The PPP has urged the Guyana Elections Commis-sion (GECOM) to review the appointment of the Guyana Public Service Union (GPSU) as an observer group for the upcoming elections, saying a union executive’s apparent endorsement of an opposition candidate makes it unsuitable.

“We await GECOM’s response and determination of the matter,” PPP/C campaign manager Robert Persaud told Stabroek News yesterday. Persaud said the party brought the issue to GECOM’s attention with the hope that it would engage the GPSU to determine whether General Secretary Deborah  Murphy was speaking on her own behalf or on behalf of the union.

He added that he had also copied the letter to GPSU President Patrick Yarde and that the union is aware of the situation. GECOM, Stabroek News was told, is to write the union to seek a clarification of the issue since the Terms of Reference for local observers requires that organisations, their officials and their proposed electoral observers be impartial and non-partisan. Despite several attempts, Stabroek News was unable to contact GPSU officials for a comment on the situation.

Persaud wrote GECOM Chairman Dr Steve Surujbally on Thursday, pointing out a newspaper report in which GPSU General Secretary Deborah Murphy is quoted as describing APNU candidate David Granger as “our David Granger,” while referring to the administration as “the government.”

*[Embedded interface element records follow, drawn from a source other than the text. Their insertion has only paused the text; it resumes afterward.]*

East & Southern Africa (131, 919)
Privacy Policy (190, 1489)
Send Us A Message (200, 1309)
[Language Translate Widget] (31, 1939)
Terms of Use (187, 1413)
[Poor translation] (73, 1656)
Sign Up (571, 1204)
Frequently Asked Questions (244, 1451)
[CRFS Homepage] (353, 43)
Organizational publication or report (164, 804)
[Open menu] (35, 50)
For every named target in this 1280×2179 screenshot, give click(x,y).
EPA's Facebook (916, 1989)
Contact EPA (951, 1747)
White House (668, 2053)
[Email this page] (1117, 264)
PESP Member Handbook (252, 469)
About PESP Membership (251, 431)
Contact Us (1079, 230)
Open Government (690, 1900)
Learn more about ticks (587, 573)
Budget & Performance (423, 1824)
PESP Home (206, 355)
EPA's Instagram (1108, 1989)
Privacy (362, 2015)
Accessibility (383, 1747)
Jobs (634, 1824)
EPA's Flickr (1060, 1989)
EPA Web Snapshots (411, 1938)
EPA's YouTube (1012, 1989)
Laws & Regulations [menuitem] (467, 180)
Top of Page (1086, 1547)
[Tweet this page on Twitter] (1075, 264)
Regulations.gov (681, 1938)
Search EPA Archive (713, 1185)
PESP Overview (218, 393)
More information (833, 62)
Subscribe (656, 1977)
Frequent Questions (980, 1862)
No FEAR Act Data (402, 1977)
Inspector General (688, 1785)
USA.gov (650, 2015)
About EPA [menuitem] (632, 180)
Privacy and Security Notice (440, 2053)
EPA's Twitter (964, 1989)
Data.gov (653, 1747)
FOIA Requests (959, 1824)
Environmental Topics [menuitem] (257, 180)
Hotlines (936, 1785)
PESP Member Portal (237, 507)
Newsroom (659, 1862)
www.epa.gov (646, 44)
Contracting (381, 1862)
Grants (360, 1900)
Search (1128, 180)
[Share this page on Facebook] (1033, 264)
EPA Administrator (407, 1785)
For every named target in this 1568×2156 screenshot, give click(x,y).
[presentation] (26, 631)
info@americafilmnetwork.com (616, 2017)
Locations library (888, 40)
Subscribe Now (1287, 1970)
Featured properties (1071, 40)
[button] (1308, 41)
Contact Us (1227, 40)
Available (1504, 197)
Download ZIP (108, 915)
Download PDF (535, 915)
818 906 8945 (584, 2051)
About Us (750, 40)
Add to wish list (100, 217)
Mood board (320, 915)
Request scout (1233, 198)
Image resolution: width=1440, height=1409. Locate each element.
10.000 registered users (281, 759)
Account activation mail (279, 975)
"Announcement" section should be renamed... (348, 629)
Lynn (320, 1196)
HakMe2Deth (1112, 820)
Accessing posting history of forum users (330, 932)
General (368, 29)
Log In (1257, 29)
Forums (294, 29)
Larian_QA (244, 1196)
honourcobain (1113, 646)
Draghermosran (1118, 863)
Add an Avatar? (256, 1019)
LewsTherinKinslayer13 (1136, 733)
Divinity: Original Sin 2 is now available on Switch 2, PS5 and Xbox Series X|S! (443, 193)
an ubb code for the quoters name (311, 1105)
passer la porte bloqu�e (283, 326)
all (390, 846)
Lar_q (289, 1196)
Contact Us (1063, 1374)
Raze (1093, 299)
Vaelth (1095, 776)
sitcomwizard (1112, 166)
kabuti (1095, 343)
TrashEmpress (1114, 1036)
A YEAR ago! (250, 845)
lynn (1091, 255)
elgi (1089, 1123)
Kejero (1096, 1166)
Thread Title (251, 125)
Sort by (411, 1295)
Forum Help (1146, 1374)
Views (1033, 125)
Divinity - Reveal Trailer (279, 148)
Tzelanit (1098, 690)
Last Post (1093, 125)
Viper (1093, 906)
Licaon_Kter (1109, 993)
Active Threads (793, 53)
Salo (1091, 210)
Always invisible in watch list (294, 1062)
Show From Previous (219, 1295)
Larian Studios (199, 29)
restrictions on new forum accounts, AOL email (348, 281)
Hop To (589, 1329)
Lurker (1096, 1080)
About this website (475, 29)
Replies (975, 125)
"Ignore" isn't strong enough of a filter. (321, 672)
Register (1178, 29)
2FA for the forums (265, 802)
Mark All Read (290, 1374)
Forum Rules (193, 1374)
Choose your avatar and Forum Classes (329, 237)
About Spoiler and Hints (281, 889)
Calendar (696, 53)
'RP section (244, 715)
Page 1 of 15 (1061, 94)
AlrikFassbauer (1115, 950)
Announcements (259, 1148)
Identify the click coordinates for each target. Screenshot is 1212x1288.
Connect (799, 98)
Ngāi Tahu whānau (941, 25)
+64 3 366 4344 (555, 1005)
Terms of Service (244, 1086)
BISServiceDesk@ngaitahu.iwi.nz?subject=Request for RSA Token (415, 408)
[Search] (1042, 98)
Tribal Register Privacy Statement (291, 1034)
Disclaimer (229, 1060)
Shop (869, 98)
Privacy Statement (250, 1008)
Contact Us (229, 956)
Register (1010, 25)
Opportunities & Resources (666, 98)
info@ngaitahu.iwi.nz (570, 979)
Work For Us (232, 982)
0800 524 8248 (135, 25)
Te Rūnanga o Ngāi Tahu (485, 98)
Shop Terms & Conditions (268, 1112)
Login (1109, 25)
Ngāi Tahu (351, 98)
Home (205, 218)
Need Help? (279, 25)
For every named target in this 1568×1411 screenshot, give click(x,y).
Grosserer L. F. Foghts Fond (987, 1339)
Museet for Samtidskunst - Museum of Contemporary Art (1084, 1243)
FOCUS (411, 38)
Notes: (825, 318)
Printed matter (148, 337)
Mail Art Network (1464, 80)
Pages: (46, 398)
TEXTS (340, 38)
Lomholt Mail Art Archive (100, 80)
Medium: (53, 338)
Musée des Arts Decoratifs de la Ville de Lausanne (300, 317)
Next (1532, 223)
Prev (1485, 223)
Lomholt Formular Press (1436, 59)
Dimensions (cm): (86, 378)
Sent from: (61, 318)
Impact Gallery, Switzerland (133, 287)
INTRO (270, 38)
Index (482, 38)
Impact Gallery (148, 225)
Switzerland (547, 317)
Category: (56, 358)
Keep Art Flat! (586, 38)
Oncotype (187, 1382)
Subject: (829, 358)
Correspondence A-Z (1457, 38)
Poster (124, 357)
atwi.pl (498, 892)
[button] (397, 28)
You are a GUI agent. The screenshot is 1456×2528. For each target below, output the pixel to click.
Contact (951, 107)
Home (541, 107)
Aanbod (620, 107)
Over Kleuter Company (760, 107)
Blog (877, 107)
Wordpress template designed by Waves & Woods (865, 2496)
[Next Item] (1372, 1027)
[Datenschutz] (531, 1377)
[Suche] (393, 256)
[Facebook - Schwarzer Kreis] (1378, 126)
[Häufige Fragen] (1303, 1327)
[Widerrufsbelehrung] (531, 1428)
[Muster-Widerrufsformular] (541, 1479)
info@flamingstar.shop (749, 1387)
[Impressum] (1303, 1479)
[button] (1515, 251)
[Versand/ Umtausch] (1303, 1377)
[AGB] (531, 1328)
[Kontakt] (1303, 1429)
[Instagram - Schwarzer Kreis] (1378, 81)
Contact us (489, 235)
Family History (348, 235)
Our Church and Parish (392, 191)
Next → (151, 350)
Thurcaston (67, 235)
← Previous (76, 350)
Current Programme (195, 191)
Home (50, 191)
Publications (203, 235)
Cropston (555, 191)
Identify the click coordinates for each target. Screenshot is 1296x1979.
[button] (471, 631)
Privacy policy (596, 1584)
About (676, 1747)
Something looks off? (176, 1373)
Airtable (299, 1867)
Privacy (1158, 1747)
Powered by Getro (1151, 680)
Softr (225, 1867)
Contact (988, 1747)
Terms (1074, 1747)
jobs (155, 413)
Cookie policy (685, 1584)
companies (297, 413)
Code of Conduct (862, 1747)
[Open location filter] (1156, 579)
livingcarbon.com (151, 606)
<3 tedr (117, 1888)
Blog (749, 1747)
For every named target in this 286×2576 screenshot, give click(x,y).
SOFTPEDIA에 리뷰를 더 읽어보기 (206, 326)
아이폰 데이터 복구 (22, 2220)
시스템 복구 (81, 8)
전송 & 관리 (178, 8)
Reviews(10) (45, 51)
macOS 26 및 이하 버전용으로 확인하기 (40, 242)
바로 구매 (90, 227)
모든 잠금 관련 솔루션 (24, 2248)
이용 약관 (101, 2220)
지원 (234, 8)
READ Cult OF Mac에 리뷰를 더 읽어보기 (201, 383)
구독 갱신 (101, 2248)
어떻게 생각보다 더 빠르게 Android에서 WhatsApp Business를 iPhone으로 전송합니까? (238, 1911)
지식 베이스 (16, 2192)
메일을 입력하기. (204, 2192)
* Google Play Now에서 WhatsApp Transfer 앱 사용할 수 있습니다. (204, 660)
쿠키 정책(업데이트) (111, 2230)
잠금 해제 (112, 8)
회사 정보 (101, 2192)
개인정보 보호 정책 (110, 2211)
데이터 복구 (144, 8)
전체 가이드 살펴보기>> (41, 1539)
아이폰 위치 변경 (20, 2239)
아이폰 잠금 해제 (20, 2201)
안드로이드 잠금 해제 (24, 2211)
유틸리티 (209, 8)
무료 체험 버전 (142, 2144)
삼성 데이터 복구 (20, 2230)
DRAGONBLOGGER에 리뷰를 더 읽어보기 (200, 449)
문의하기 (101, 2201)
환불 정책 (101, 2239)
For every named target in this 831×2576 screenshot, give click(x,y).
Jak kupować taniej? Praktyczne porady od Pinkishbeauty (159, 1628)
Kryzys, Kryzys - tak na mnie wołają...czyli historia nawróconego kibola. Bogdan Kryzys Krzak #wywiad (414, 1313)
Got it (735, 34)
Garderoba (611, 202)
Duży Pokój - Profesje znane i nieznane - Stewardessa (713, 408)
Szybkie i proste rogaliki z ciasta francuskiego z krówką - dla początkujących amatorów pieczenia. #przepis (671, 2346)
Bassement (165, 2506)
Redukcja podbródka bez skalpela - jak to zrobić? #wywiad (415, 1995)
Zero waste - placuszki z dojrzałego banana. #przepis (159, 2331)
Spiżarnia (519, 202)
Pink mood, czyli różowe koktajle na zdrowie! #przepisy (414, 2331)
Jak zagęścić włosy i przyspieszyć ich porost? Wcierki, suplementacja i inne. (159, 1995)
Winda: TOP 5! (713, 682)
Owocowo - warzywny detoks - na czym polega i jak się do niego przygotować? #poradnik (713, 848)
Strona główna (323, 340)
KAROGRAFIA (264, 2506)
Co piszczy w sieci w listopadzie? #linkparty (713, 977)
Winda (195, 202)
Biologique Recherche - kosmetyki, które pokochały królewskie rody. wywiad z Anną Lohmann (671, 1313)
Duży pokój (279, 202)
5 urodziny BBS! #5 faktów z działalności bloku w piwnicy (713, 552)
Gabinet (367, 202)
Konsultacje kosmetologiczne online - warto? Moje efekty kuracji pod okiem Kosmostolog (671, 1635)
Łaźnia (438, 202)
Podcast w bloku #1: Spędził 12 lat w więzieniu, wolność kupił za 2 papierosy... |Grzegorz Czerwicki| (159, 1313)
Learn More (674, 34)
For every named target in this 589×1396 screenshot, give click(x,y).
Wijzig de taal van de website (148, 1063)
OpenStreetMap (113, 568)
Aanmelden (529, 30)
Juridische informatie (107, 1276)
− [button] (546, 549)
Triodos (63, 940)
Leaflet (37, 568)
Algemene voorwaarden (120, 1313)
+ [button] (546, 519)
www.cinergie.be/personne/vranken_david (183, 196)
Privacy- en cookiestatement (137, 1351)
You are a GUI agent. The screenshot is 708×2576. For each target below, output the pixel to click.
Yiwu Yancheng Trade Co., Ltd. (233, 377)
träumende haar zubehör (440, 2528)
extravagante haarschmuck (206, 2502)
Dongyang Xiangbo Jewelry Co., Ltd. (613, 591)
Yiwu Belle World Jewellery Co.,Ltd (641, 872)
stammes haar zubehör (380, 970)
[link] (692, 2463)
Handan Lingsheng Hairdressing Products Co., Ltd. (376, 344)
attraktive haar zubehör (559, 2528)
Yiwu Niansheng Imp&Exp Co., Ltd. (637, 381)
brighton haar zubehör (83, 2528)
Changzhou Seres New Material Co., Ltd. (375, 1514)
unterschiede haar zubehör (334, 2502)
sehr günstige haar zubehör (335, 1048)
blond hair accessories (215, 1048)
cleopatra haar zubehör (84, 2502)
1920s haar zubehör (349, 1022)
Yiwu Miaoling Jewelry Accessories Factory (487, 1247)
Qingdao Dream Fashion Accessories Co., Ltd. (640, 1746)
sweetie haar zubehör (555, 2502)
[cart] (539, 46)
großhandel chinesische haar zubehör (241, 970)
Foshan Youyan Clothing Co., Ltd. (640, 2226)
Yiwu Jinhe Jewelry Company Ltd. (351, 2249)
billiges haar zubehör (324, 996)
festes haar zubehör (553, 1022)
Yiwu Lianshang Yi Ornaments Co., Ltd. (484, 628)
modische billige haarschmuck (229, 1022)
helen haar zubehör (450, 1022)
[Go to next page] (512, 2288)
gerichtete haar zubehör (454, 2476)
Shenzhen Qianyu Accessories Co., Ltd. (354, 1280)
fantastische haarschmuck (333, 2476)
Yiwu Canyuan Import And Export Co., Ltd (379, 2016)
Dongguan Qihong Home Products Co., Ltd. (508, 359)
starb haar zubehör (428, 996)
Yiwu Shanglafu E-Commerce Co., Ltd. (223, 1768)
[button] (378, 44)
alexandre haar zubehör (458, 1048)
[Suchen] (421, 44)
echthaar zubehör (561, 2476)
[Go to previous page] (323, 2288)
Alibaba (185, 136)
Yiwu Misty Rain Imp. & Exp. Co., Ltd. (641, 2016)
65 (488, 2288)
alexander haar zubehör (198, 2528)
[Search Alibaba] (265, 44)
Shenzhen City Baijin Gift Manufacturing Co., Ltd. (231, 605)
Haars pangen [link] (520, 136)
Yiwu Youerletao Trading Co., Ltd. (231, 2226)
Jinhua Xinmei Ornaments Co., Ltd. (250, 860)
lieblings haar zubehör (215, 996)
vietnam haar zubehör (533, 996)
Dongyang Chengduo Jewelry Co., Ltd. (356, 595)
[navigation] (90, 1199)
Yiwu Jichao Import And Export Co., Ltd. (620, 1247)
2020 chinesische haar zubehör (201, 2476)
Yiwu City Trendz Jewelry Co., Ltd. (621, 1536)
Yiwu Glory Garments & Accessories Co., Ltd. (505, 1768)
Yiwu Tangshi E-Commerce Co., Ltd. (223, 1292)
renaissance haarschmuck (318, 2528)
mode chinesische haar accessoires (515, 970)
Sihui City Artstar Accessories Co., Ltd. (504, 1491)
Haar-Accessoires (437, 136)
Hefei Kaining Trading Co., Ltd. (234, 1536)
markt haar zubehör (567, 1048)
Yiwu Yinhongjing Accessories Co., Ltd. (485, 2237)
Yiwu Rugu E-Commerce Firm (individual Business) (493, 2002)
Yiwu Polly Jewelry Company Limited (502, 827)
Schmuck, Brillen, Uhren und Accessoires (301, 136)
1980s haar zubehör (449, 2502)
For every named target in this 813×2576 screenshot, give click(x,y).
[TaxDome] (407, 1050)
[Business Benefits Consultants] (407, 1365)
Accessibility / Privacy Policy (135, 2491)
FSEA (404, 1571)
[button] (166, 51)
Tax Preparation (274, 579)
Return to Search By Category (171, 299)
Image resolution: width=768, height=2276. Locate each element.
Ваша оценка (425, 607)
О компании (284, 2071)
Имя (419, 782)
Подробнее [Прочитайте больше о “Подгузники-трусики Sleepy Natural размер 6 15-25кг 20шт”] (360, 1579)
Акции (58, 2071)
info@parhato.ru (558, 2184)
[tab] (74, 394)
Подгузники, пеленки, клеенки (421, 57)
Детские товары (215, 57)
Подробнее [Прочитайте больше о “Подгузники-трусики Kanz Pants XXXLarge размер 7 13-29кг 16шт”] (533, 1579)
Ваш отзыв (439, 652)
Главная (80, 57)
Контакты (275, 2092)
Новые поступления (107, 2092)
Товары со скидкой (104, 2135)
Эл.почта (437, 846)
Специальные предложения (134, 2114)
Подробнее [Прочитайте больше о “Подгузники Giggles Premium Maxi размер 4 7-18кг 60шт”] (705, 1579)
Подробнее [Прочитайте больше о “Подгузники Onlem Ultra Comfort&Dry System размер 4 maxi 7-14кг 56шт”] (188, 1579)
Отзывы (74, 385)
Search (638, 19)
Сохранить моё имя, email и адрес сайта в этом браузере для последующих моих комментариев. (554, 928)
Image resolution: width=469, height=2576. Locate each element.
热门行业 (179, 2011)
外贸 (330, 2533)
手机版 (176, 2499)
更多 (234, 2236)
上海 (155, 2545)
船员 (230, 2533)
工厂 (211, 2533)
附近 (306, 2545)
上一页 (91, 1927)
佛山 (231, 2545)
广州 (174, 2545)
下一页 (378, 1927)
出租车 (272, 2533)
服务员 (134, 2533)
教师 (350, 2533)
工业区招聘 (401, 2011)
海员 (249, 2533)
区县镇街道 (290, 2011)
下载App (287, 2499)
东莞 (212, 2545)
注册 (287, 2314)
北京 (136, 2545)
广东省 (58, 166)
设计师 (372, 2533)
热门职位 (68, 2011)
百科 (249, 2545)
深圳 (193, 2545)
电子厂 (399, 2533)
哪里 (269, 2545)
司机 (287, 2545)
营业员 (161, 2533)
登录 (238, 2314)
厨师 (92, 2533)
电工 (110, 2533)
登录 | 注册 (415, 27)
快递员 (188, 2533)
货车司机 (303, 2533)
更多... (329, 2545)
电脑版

The statements were made at the GPSU’s 19th Biennial Delegates’ Conference at the National Cultural Centre on Wednesday September 28. Persaud added that Murphy’s “proclamations and enthusiasm” for Granger’s candidacy reflected the attitude of the general membership of the GPSU to the extent that Prime Minister Samuel Hinds, who spoke at the conference, was heckled openly during his address.

“We believe that the point has been made that the GPSU is unsuitable to function as an independent observer at the general and regional elections,” he said, while noting that the union had been granted observer status by GECOM.  “The positions are clearly incongruous and we therefore urge that the Commission reviews its earlier decision to accredit the GPSU,” he added.

The GPSU and the Electoral Assistance Bureau (EAB) are the only local observers for the elections. GECOM can grant observer status to any group that is “manifestly non-partisan” and may revoke the accreditation where it satisfied that the group or any of its members is partisan, according to the Terms of Reference for local observers. “A firm commitment that the organisations, its officials and proposed election observers are impartial and non-partisan, in terms of political contestants and political issues and views throughout the election period,” is among the conditions imposed by GECOM on local observers.